As the cyclohexane tetracarboxylic acid used in the production method of the above 1, 1,2,4,5-cyclohexane tetracarboxylic acid can be suitably used.

Examples of the amine (R-NH ₂ : R is the same as described above) used in the production method of the above 1 include, for example, butylamine, pentylamine, isoamylamine, hexylamine, octylamine, 2-ethyl Hexylamine, decylamine, dodecylamine, tetradecylamine, octadecylamine, octadecylamine, etc. have a carbon number of 1 or more (preferably a carbon number of 6 to 20, particularly preferred It is an amine of an aliphatic hydrocarbon group having 6 to 18 carbon atoms (for example, a linear or branched chain alkyl group, alkenyl group, or alkynyl group).
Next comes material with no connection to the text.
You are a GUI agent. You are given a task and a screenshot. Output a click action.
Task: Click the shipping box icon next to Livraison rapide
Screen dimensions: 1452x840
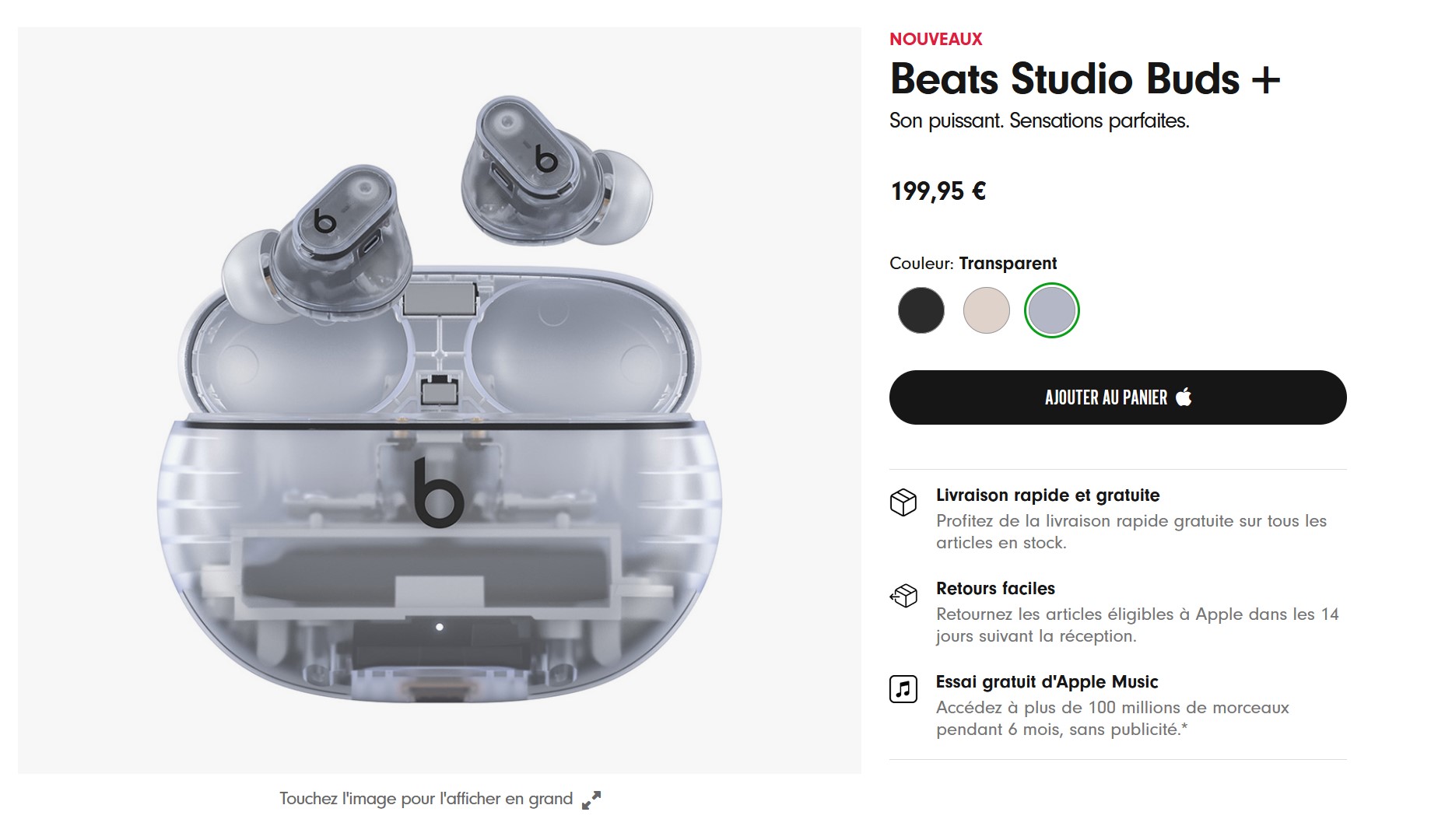[903, 502]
In the production method of the above 1, the reaction of cyclohexanetetracarboxylic acid tetrachloride and amine can be performed, for example, by dropping cyclohexanetetracarboxylic acid tetrachloride in a system charged with amine. As the amine system, one kind may be used alone, or two different kinds of amines may be used.

The amount of amine used (the total amount when two different amines are used) is relative to 1 mole of cyclohexanetetracarboxylic acid tetrachloride, such as about 4 to 8 moles, preferably 4 to 6 moles.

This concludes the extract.